* _Your instructions_
Examine the records below. Report how many of their lines contain the word "Select", with no other content.

Dataset excerpts:
********************
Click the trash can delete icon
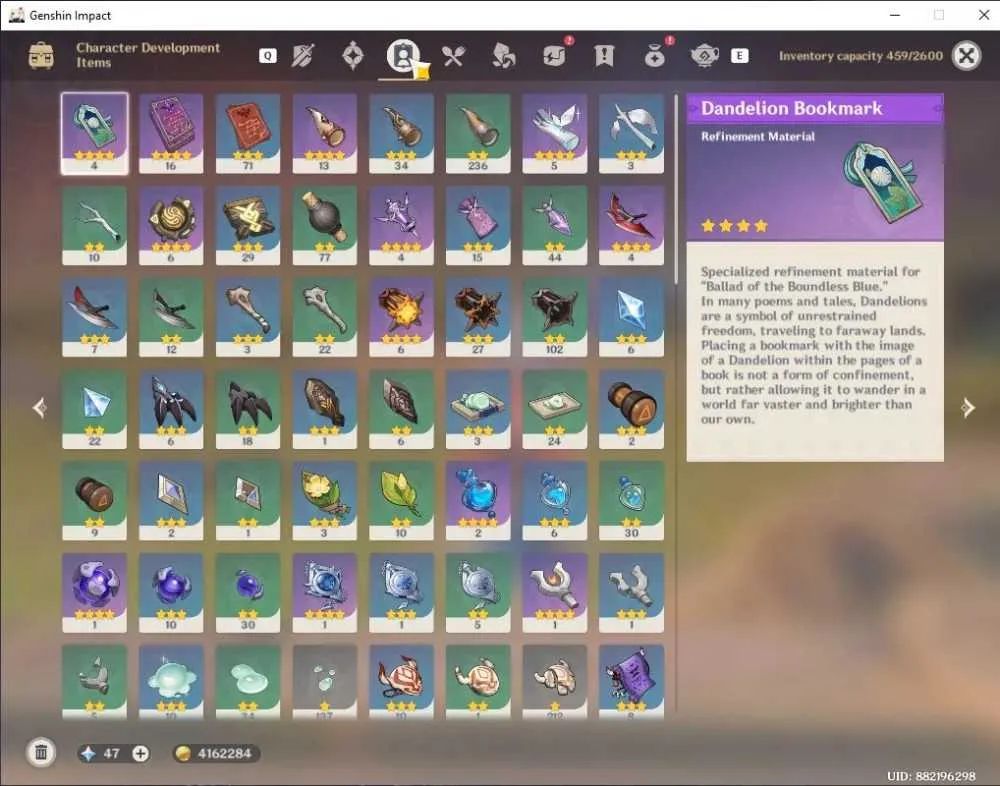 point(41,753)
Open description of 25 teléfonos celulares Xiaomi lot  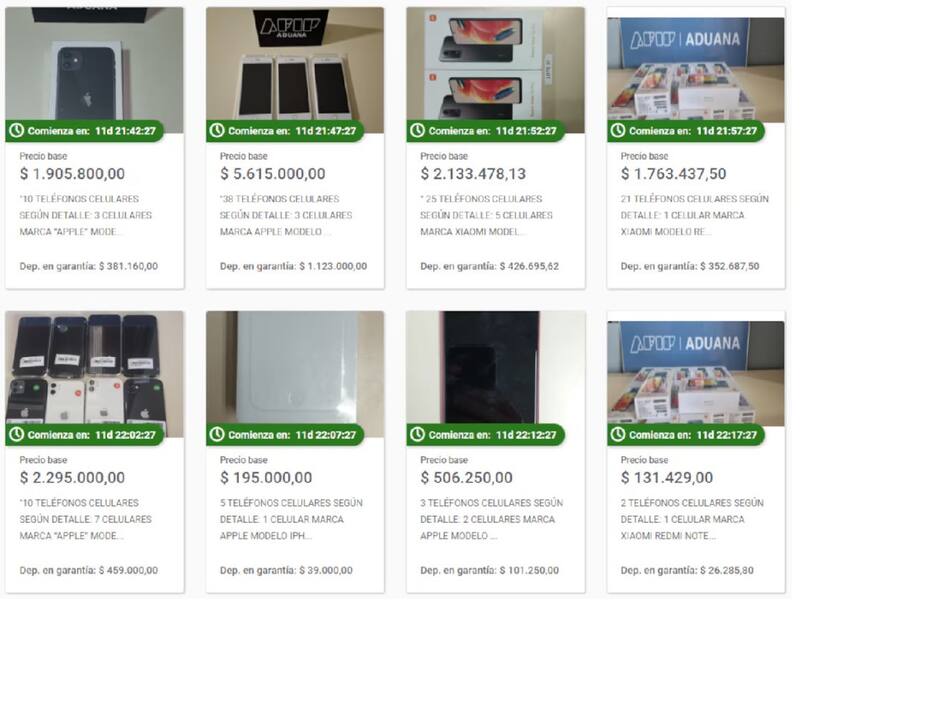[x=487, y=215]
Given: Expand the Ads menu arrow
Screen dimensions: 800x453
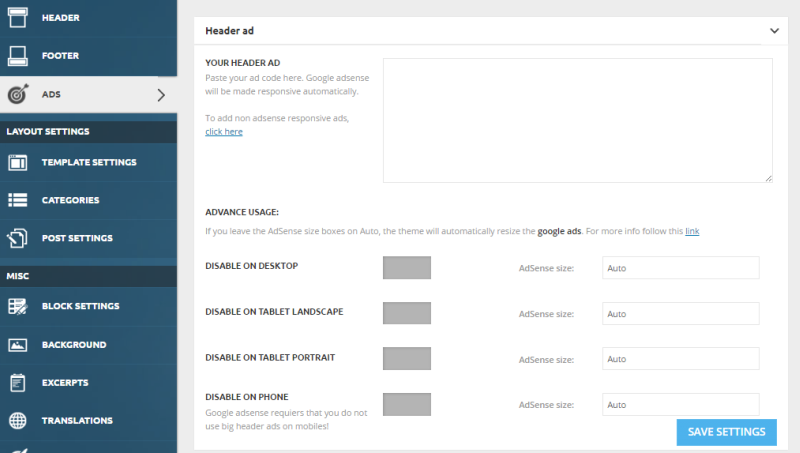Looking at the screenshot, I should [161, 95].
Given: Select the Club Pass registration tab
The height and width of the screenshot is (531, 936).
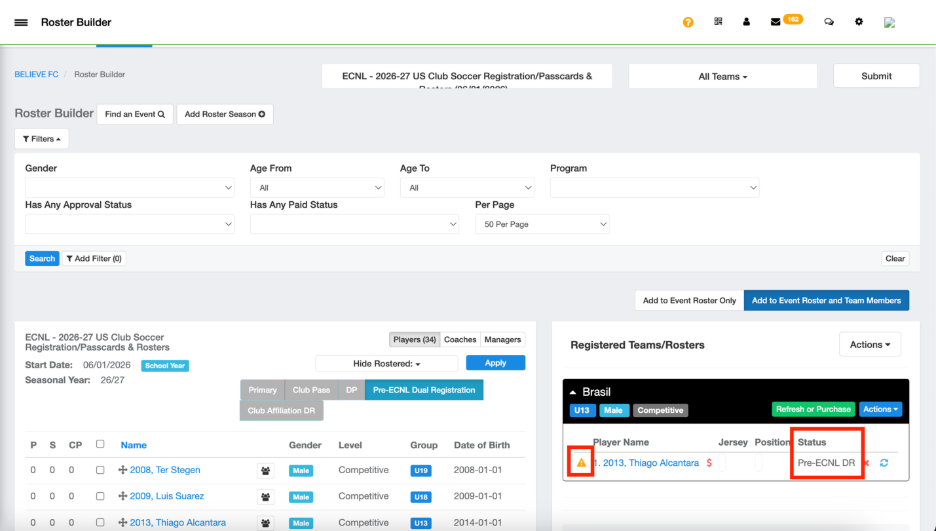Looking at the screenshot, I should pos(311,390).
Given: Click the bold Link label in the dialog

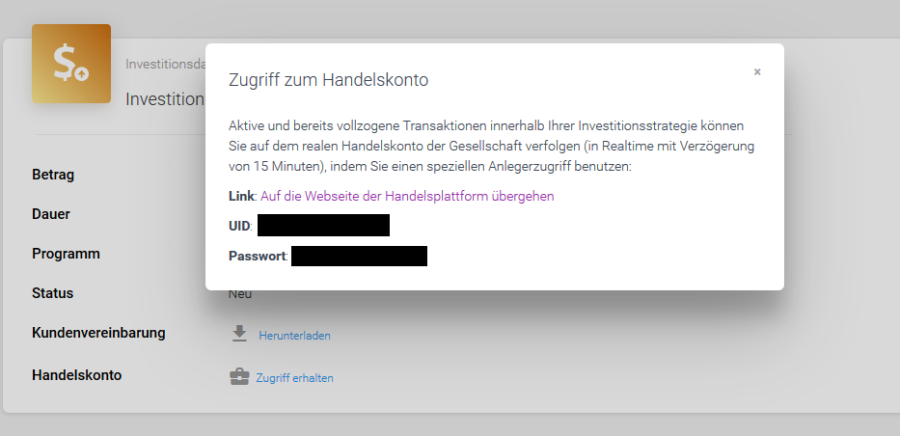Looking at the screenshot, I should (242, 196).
********************
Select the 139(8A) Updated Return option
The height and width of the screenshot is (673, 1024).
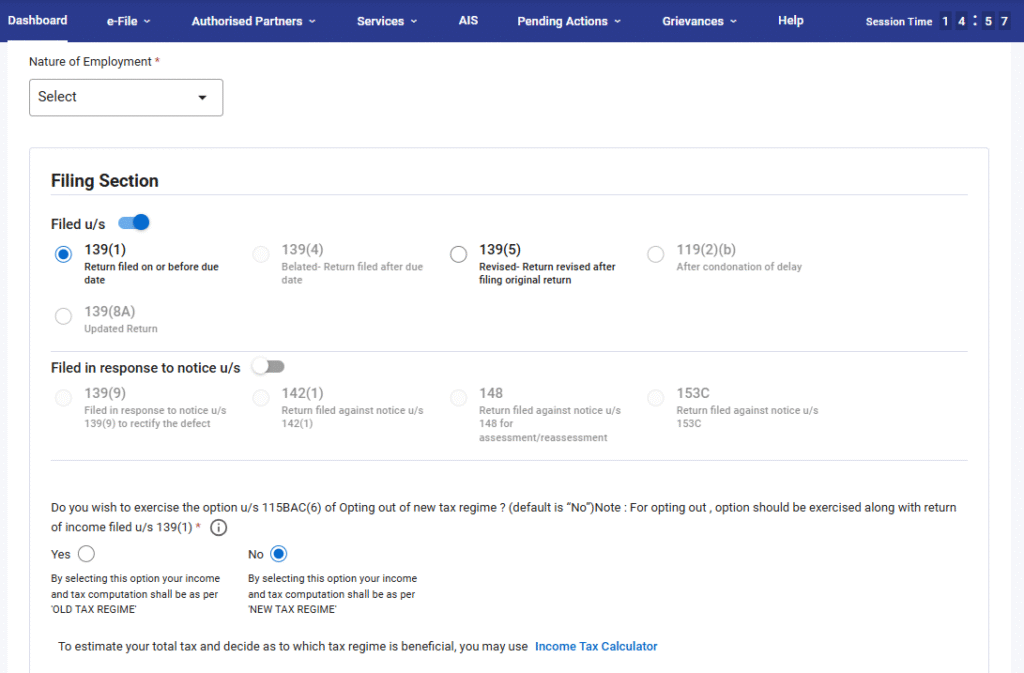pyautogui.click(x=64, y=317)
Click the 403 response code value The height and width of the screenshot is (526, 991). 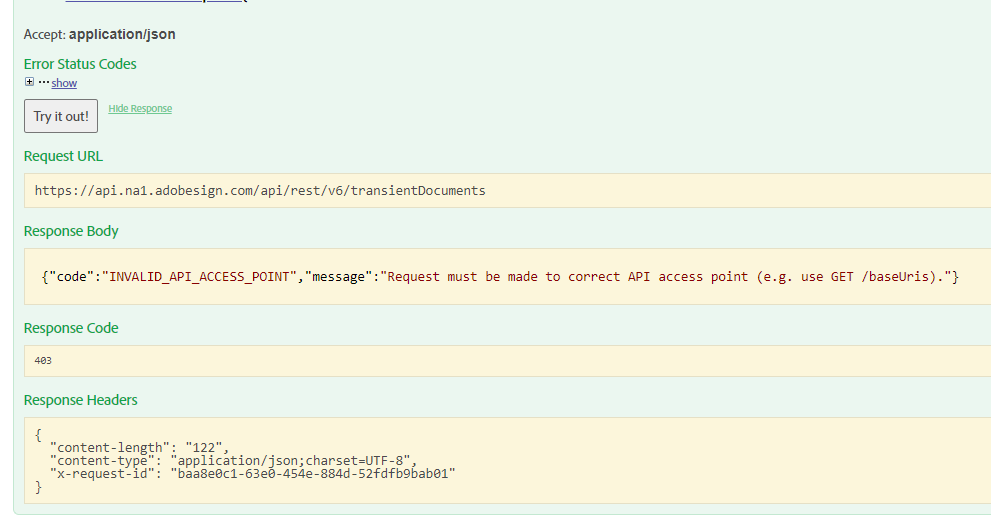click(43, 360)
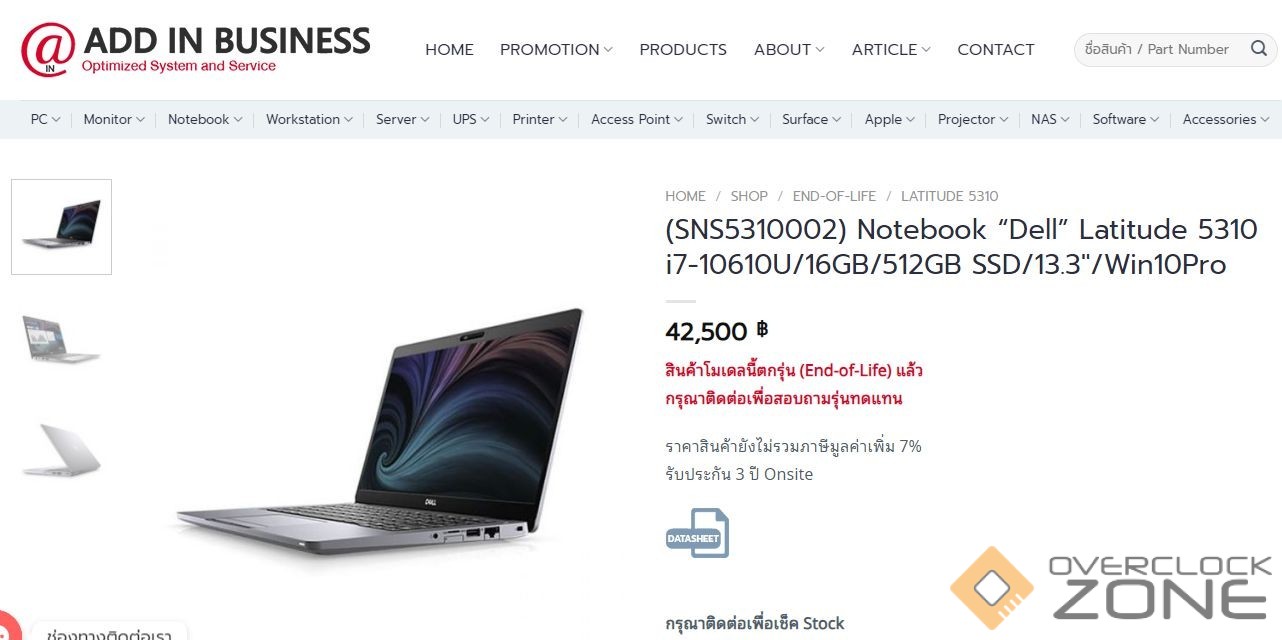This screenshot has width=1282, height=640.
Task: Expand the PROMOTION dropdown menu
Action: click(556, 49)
********************
* _Answer to the problem_
2